Quote:
Originally Posted by Hitch
So, sports fans:
I ran a test, using the FlexiPDF, and the short answer is, however Kim is using it, is 100% different than what we do here. Gotta be. Not only did I have to screw around to get it to export the entire document, but every time I do, the resulting 62 MB Word file (from a 400-page, super-clean PDF novel) crashes Word, causing serious errors. Maybe it works better in simpler environments, but...
On those pages that I did manage to export, without crashing, as a test, every paragraph is put inside a TABLE.
I did a "save as...Word" export, from the same PDF, and sure, I got broken paragraphs, but I also got the body text styles, etc. The Acrobat export was far, far superior to the FlexiPdf export.
In short, again--Kim must be using it very, very, VERY differently than we do, because this is not a program that I'd use, having seen the results. I"Ve tried probably 10x different "convert from PDF" programs, and honestly, this ranks amongst the worst. None of them are good, of course; that's the bottom line. But this one, putting each paragraph in a table? That's a whole new low.
I did buy the $25 TransTools suite; I figure if it's a disaster, I can afford to lose the money. I'm going to test it against the broken paras in the from-Acrobat export I did as part of the test. I'll report back how that does on broken paragraphs because that is a feature I could really use.
Hitch
|
I only work in clean text/xhtml - not Word.
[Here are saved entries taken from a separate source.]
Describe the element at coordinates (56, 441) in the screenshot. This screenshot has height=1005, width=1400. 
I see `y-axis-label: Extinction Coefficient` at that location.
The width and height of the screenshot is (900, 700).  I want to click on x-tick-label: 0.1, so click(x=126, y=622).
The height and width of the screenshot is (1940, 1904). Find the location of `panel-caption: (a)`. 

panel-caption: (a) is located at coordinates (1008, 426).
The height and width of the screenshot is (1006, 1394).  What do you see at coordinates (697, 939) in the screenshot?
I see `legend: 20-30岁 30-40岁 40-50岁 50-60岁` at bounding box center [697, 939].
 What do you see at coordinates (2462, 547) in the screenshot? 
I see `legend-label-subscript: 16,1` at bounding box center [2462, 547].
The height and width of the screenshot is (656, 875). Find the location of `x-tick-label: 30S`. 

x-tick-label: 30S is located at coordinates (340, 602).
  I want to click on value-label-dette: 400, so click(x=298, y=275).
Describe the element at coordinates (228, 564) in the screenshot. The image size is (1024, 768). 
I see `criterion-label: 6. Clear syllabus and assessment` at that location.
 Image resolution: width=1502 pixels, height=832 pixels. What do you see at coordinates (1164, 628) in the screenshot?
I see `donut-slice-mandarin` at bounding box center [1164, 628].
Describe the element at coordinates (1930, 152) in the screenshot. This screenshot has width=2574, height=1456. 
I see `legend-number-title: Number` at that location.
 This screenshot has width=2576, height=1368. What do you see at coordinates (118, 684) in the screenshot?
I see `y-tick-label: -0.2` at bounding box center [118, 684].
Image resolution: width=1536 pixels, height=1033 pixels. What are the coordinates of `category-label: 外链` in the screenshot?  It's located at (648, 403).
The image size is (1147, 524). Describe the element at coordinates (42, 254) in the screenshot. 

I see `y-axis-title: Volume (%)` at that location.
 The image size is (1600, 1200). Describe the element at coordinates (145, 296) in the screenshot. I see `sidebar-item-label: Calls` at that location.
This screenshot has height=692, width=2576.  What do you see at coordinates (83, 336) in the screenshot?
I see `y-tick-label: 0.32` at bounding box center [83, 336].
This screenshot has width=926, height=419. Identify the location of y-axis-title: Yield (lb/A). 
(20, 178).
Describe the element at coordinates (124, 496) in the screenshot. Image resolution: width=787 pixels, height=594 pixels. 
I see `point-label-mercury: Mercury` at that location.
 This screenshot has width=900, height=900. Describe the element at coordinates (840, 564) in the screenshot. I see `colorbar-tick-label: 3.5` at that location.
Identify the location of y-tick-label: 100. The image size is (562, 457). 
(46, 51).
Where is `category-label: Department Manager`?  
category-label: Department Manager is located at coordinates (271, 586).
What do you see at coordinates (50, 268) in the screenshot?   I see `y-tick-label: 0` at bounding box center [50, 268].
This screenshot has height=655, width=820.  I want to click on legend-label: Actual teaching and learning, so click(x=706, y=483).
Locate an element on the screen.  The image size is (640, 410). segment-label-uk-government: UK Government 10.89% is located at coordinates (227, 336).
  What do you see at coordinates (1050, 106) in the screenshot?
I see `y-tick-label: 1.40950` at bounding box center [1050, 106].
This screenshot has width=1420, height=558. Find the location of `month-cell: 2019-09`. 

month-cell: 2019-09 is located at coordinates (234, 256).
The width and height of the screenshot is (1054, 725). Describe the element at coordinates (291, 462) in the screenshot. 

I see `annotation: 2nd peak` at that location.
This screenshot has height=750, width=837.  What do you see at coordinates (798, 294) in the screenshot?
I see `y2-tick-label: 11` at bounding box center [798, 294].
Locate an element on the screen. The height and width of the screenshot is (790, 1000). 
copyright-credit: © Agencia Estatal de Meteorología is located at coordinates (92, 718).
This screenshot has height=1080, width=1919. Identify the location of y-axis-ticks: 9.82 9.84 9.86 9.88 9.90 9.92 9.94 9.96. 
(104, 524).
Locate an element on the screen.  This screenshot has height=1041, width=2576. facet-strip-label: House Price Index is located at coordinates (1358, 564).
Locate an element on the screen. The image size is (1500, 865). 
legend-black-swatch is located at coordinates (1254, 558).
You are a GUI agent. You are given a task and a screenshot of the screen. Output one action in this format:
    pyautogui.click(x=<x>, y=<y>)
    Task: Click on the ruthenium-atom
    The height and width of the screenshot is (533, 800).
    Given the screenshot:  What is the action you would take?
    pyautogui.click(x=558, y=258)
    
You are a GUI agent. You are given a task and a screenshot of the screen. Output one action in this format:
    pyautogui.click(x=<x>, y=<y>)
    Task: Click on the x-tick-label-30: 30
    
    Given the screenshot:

That's probably the only difference. Every other piece of software I've ever used to get textlayers from pdfs have exported each and every space and linebreak for every (EVERY!) single line - except FlexiPDF.
That said, I just tried to export the textlayer from an OCR'ed pdf I've got from the Royal Library of Copenhagen, to Word, and using the standard settings, I'll admit it stinks. But if you press "Format" on the right bottom of the export dialogue, you can alter the standard settings. I removed everything, except "Text Output" and "De-hyphenate" for the Word-export, and got a nice Word-doc with none of the issues, you mention. Not perfect (because the OCR from the Royal Library is not perfect), but very, very usable.
You'll probably have to fiddle with the settings to get exactly what you want, but I think you might be a little too fast condemning FlexiPDF.
Regards,
Kim